Double pointer
Some double pointers are also called fast and slow pointers, and some are divided into fast and slow pointers and left and right pointers, which are mainly used to solve the problems of arrays, strings, linked lists and so on. Today's problem involves relatively shallow, mainly to solve the problem of simple arrays and strings.
Question 1: leetcode27. Removing Elements
Give you an array num and a value val. you need to remove all elements with a value equal to Val in place and return the new length of the array after removal.
Instead of using extra array space, you must use only O(1) extra space and modify the input array in place.
The order of elements can be changed. You don't need to consider the elements in the array that exceed the new length.
Example 1:
Input: nums = [3,2,2,3], val = 3 Output: 2, nums = [2,2] Explanation: the function should return a new length of 2, also nums The first two elements in are both 2. You don't need to consider the elements in the array that exceed the new length. For example, the new length returned by the function is 2, and nums = [2,2,3,3] or nums = [2,2,0,0],It will also be regarded as the correct answer.
Example 2:
Input: nums = [0,1,2,2,3,0,4,2], val = 2 Output: 5, nums = [0,1,4,0,3] Explanation: the function should return a new length of 5, also nums The first five elements in are 0, 1, 3, 0, 4. Note that these five elements can be in any order. You don't need to consider the elements in the array that exceed the new length.
Tips:
- 0 <= nums.length <= 100
- 0 <= nums[i] <= 50
- 0 <= val <= 100
Problem solving ideas:
The problem stem emphasizes "in place", so we can't create another array to solve the problem. Let's use the fast and slow pointer for this problem. First, let's understand the process of the fast and slow pointer:
Make slowIdx (slow pointer) point to subscript 0 and fastIdx (fast pointer) point to subscript 0. fastIdx moves forward. If the corresponding value is different from the deleted element, assign the current value to the value at the corresponding position of slowIdx. fastIdx is actually the self increasing i in the for loop. After traversal, slowIdx+1 is the length we need. There are videos and illustrations in the official explanation and comment area of leetcode. Those who don't understand can have a good look.

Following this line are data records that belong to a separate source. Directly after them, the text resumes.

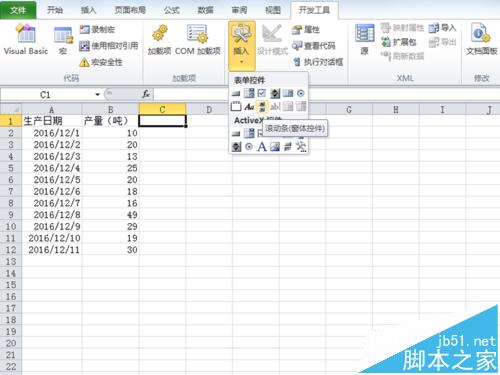Switch to the 公式 ribbon tab
The height and width of the screenshot is (375, 500).
tap(172, 10)
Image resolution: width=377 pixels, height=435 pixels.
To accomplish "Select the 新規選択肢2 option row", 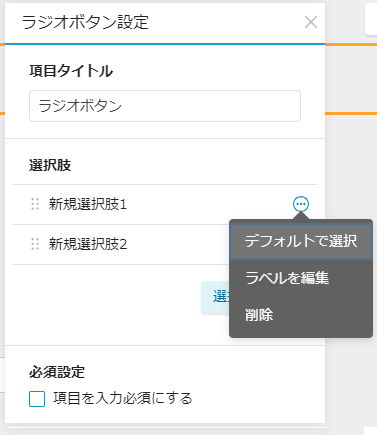I will pyautogui.click(x=121, y=244).
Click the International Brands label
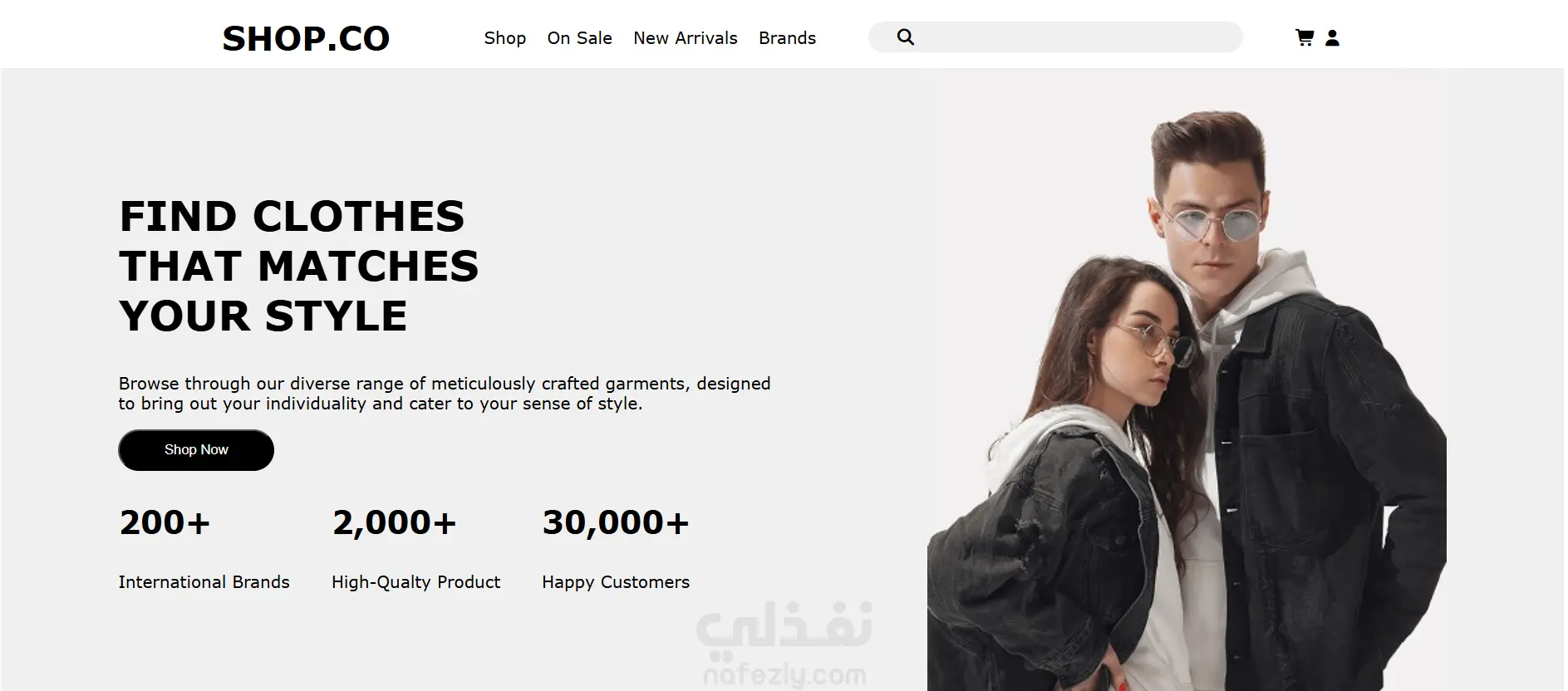Screen dimensions: 1568x691 pos(204,582)
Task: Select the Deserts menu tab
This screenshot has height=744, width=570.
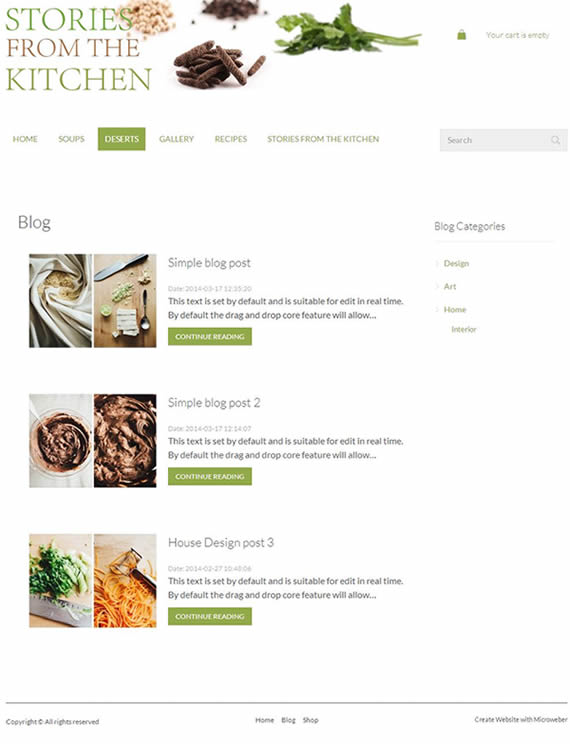Action: 121,139

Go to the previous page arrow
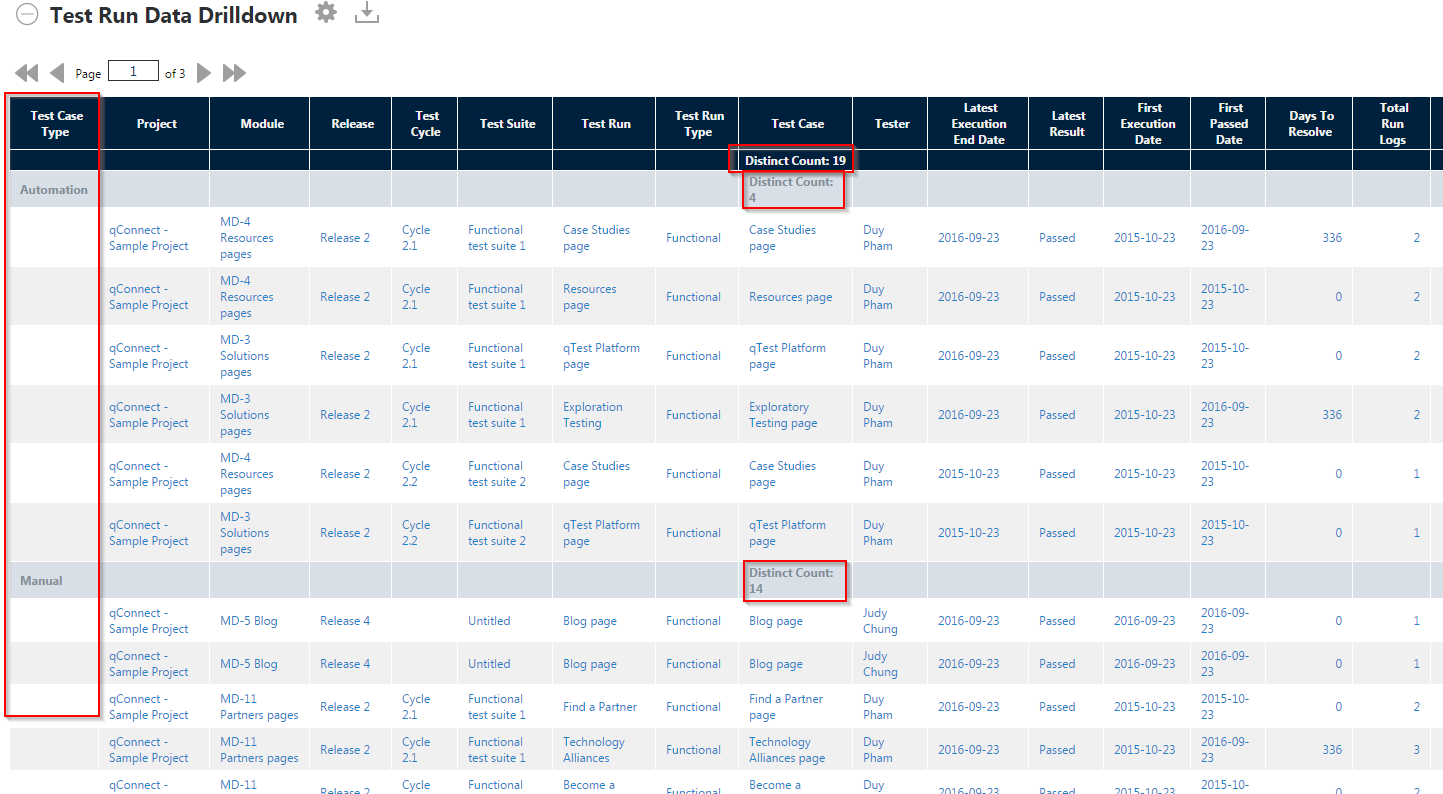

Next, add the following code:
public static void main(String[] args) {
int[] nums = new int[]{0,1,2,2,3,0,4,2};
int val = 2;
int len = removeElement(nums, val);
for (int i = 0; i < len; i++) {
System.out.print(nums[i]+" ");
}
}
// Just a few lines of code will not be annotated
private static int removeElement(int[] nums, int val) {
int slowIdx = 0;
for (int fastIdx = 0; fastIdx < nums.length; fastIdx++) {
if (nums[fastIdx] != val){
nums[slowIdx] = nums[fastIdx];
slowIdx++;
}
}
return slowIdx;
Similar to the above question leetcode26. Remove duplicates from ordered arrays as well as leetcode283. Move 0 , we won't do specific analysis here, but just give you the code (lazy):
leetcode26:
public static void main(String[] args) {
int[] nums = new int[]{};
int len = removeDuplicates(nums);
for (int i = 0; i < len; i++) {
System.out.print(nums[i]+" ");
}
}
private static int removeDuplicates(int[] nums) {
if (nums.length == 0)
return 0; //return -1 in leetcode will make an error;
// Here, slowIdx starts from 1 because the first number is taken as the val value in the double pointer at the beginning
int slowIdx = 1;
int val = nums[0];
for (int fastIdx = 0; fastIdx < nums.length; fastIdx++) {
if (nums[fastIdx] != val){
val = nums[fastIdx];
nums[slowIdx++] = val;
}
}
return slowIdx;
}
leetcode283:
public static void main(String[] args) {
int[] nums = new int[]{0,1,0,3,12};
moveZeroes(nums);
for (int i = 0; i < nums.length; i++) {
System.out.print(nums[i]+" ");
}
}
// The idea is to take 0 as the removed val, calculate how many zeros there are, and then insert these zeros into the back of the array
private static void moveZeroes(int[] nums) {
int val = 0;
int slowIdx = 0;
int zeroNum = 0;
for (int fastIdx = 0; fastIdx < nums.length; fastIdx++) {
if (nums[fastIdx] != val){
nums[slowIdx++] = nums[fastIdx];
}
else
zeroNum++;
}
// Insert 0 back
for (int i = nums.length - zeroNum; i <nums.length; i++) {
nums[i] = 0;
}
}
Question 2: leetcode844. Compare strings with backspace
Given the two strings s and t, when they are input into the blank text editor respectively, please judge whether they are equal# Represents a backspace character.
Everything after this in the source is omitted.